*Passage*:

▼

FICTION: LITERARY OR GENRE?
Back in 2010, when my newly acquired agent asked for the genre of my debut novel (The Third Grace), I identified it as literary fiction. He immediately corrected me: “No, no. We’ll call it contemporary women’s fiction. No one today reads literary fiction.”
I almost gasped. Was it true? My own library was full of literary titles, my writing brain of literary characters and themes:
- Emily Brontë’s Wuthering Heights with Heathcliff’s smouldering passions teaching me about the human condition and societal influences (the author’s one and only novel);
- Nathaniel Hawthorne’s The Scarlet Letter exposing Hester Prynne’s shame inside the punitive culture of the New England colony (imbued with Christian and religious themes);
- C.S. Lewis’s The Chronicles of Narnia with Aslan pointing to a transcendent world beyond our physical realm (a fantastical series heavy on symbolism).
I loved literary fiction’s motifs, tropes, and allegories conveying abstract ideas—the physical story hinting at the metaphysical meaning demanding active reader learning rather than passive entertainment. But at the point of publishing my first novel, I didn’t yet understand the difference between genre and literary—the two fiction classifications known to the world of general publishing.

▲

*Records*:
▼

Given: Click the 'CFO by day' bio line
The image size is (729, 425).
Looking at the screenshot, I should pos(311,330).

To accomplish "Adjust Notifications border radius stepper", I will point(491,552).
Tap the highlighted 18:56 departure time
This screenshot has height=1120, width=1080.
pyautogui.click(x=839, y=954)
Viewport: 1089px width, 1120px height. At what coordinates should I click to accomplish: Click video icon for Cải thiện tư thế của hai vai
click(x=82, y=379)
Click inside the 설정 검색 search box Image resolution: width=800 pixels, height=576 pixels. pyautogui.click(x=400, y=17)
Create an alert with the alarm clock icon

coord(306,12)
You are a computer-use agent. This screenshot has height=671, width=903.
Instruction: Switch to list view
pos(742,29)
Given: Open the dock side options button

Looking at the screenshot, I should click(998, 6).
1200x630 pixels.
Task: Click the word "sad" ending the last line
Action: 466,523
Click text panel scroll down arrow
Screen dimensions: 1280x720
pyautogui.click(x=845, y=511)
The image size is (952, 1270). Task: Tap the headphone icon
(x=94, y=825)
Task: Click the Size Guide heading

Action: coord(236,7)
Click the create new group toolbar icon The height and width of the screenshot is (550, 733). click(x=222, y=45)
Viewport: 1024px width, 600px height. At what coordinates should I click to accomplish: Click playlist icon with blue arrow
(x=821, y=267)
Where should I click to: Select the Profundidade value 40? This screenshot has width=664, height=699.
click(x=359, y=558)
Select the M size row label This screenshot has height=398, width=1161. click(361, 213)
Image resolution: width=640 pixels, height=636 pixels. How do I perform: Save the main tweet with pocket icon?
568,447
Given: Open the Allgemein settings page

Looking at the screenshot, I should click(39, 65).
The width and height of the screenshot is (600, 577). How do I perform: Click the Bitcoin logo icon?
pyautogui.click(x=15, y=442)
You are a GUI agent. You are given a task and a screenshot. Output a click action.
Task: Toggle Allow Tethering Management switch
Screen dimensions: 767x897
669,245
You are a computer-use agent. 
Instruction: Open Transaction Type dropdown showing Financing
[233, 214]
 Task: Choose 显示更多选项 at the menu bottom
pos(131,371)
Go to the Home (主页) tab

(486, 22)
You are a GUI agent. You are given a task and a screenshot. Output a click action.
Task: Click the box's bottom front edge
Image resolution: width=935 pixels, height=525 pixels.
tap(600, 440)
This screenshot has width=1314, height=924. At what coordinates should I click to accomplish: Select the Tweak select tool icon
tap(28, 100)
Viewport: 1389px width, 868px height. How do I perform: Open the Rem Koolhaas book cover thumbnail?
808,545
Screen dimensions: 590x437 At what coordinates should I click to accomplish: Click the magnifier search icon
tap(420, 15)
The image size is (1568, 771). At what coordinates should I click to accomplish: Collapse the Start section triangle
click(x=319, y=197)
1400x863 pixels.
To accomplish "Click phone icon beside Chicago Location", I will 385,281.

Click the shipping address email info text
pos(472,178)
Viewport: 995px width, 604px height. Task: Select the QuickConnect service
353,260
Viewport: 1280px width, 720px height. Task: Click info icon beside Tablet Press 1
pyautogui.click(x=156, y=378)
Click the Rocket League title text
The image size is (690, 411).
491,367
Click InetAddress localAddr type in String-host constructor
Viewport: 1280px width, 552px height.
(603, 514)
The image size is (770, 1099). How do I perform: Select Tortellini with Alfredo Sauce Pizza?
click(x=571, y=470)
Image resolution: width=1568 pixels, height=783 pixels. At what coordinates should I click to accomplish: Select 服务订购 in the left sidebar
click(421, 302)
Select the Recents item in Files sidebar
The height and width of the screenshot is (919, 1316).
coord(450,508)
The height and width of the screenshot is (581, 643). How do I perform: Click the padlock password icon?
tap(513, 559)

▲

*List of tasks*:
a: In the passage about literary and genre fiction, what label did the agent want to use for the debut novel?
b: Pick up the passage about literary and genre fiction after its final sentence and write a few more paragraphs.
These rows were taken from a different source than the passage about literary and genre fiction.

*Exercise results*:
a: Contemporary women's fiction.

b:
Of course, what my agent really meant when saying no one reads literary fiction nowadays was that literary fiction doesn’t sell widely and that publishers must, above all, sign multi-title authors who will produce many books—and genre fiction sells more than literary.
This distinction between genre and literary fiction came into being only in the twentieth century, when publishers began to use labels for mass marketing. Publishing houses were seeking the next bestseller, so they developed main categories (securing genre authors with huge advances):
- Romance (e.g., Nora Roberts)
- Mystery and Crime (e.g., John Grisham)
- Science Fiction and Fantasy (e.g., Ray Bradbury)
- Horror and Thrillers (e.g., Stephen King)
- Westerns (e.g., Louis L’Amour)
- Historical (e.g., Ken Follet)
- Young Adult (e.g., Judy Blume)
What actually is genre fiction?
In broad terms, genre fiction is popular narrative focusing on entertainment and written within the narrow specifications of each category. For example, in general:
- Horror intends to arouse reader dread, terror, even repulsion;
- Mystery/crime centers on the investigation and resolution of criminal acts;
- Romance is about love relationships with happily-ever-after endings.
What is literary fiction?
In contrast, literary fiction is a bit fuzzier to define, aspiring to be artistic; it emphasizes meaning through character, theme, and story style over plot action and prescribed outcomes. In literary fiction, you might find:
- Ambiguous endings not always neat and clear;
- Plot structure not necessarily following rules of particular genres;
- Exploration (sometimes unresolved) of ideas, philosophies, aesthetics, conceptions, and social/political commentary.
Can’t genre and literary fiction overlap?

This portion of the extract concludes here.